Category: Woman directed by Phyllis Ellis - trailer clips
Category: Woman directed by Phyllis Ellis (image via screenshot)

Who is a woman and who gets to decide?

With the bans of transgender girls and women in sports, people have forgotten about this story of ‘identified’ women who were/are being blocked because of the naturally occurring amount of androgen in their bodies.

Directed by Phyllis Ellis, the documentary Category: Woman focuses on four athletes forced out of competition by these regulations, and the devastation to their bodies and lives.

Category: Woman will World Premiere at the 2022 Hot Docs film festival.

When 18-year-old South African runner Caster Semenya burst onto the world stage with a gold medal in the World Championships in 2009, her achievement was not celebrated, but marred by doubt, her personal medical records leaked to the international media. Was the public scrutiny of her body, driven by racism and sexism, questioning the most fundamental right of who she is and who she was told she should be? The International Amateur Athletics Federation (now World Athletics) ruled that ‘identified’ female athletes must medically alter their healthy bodies in order to compete.
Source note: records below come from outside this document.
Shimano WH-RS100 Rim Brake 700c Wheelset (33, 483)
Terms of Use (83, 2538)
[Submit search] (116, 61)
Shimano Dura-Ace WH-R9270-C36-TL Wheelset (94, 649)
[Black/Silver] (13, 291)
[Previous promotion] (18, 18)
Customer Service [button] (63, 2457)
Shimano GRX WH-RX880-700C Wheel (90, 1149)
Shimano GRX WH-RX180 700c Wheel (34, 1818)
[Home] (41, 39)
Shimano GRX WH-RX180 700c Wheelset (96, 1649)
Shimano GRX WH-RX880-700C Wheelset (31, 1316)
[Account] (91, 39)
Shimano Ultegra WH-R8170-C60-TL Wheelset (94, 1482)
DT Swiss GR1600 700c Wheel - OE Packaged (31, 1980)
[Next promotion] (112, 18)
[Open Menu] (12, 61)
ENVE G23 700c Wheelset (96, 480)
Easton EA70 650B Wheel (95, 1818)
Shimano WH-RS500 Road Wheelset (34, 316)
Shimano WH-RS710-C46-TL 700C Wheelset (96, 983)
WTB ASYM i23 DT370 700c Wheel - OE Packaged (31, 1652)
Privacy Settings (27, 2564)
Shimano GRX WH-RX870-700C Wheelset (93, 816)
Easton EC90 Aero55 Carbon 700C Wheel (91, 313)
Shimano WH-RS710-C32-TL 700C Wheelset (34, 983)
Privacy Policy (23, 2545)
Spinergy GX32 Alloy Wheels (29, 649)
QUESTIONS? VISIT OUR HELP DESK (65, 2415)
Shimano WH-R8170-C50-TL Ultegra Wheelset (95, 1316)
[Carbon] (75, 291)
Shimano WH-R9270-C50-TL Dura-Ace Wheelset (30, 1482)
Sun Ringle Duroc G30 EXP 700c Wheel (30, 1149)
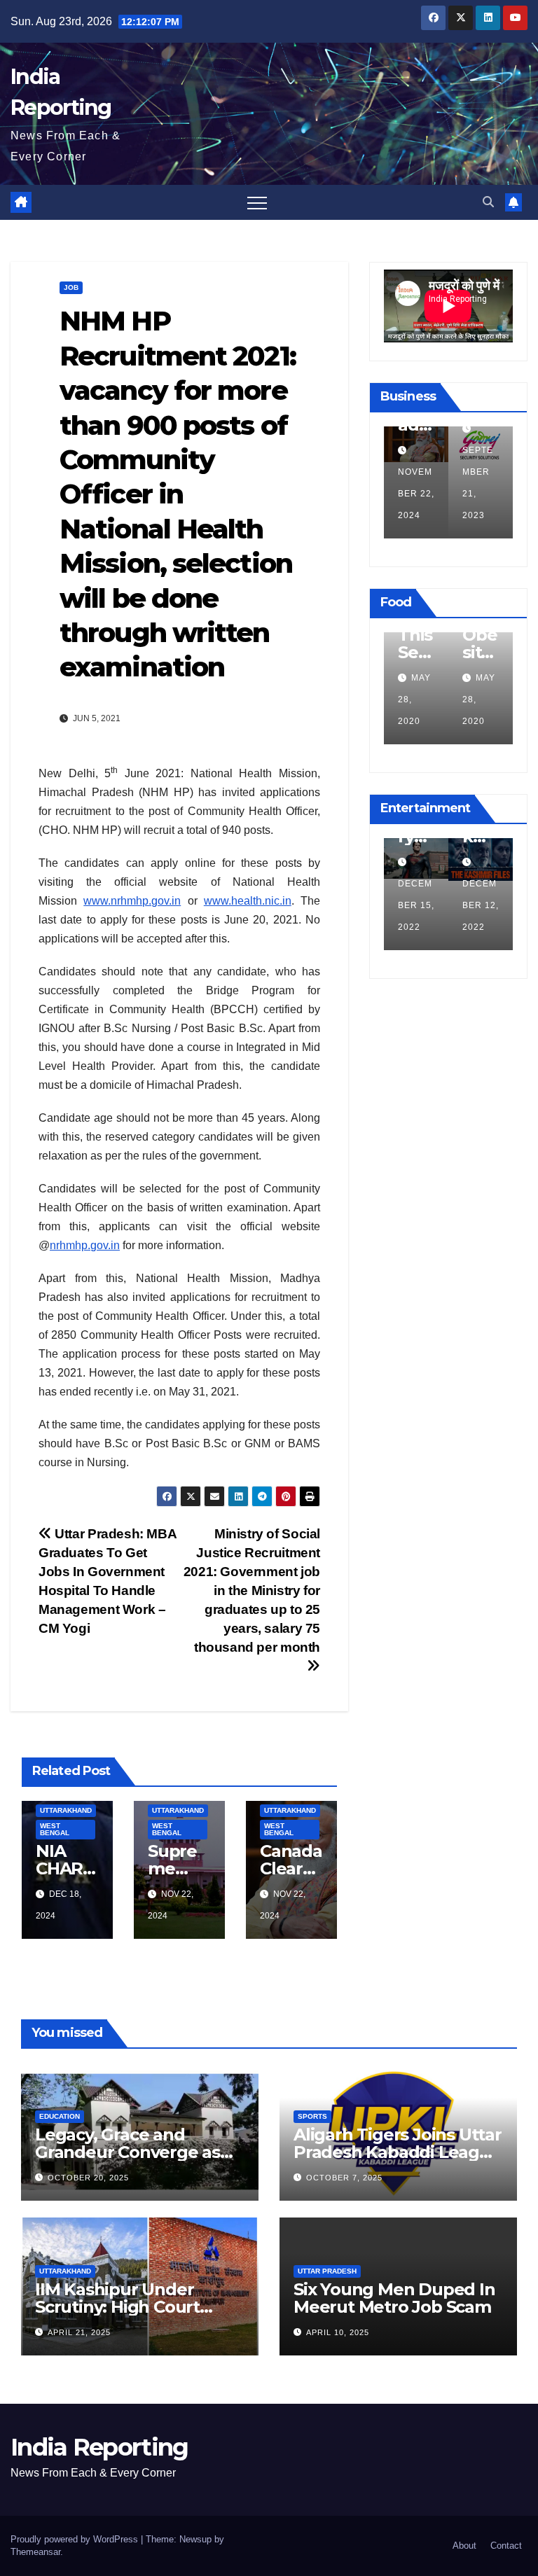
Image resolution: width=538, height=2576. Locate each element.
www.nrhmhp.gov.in (132, 901)
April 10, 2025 (337, 2332)
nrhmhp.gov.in (85, 1245)
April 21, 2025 (79, 2332)
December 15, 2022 (416, 905)
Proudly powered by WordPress (76, 2539)
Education (59, 2116)
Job (71, 287)
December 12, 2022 (480, 905)
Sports (312, 2116)
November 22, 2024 (416, 493)
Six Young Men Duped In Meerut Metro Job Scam (394, 2298)
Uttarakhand (66, 1810)
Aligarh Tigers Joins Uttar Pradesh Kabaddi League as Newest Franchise (398, 2152)
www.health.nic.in (247, 901)
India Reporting (99, 2447)
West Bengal (54, 1829)
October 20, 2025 (88, 2177)
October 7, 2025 (344, 2177)
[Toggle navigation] (257, 202)
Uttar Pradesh (327, 2271)
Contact (506, 2545)
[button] (488, 202)
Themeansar (35, 2552)
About (464, 2545)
Their naturally high androgen levels was deemed a performance advantage.

Category: Woman focuses on four athletes forced out of competition by these regulations, and the devastation to their bodies and lives. However, their passion for sport is further emboldened by their conviction to stand up for their human rights. Following up on her award-winning film Toxic Beauty, Phyllis Ellis exposes an industry controlled by men putting women’s lives at risk while this policing of their bodies in sport remains, under the guise of fair play.

Watch the first trailer clips from Category: Woman.

In a statement, filmmaker Phyllis Ellis said, “I was inspired and deeply affected by this story far beyond that of a filmmaker. I had experienced many challenges as an Olympian, and as a woman in high performance sport, but I may have collapsed under the pressure these phenomenal athletes have endured. The devastation to their bodies, and their lives, but equally arresting was their passion and joy for sport, the dedication to their communities, families and country.

How could this have happened?

All of their personal medical records leaked to the international media. The misinformation, public scrutiny, racism, sexism, the questioning of the most fundamental right of who they are and who they are told they should be. This is a basic human right. All of this to compete in their sport on the world stage, a coveted space where we are supposed to be protected.

We hoped to celebrate each woman while they tell us the truth of their experience. And to lens the film in a way that empowered, subverted the gaze and did not disembody the athlete from the human being. We hope to provide an audience with enough context to understand, to feel what we felt, and not be overwhelmed in explanation. To be vigilant and stand beside the women in this film, and to step out of my lived experience as a filmmaker from the Global North. To say that human dignity and human rights must be afforded to all athletes, to say clearly, this should never happen again.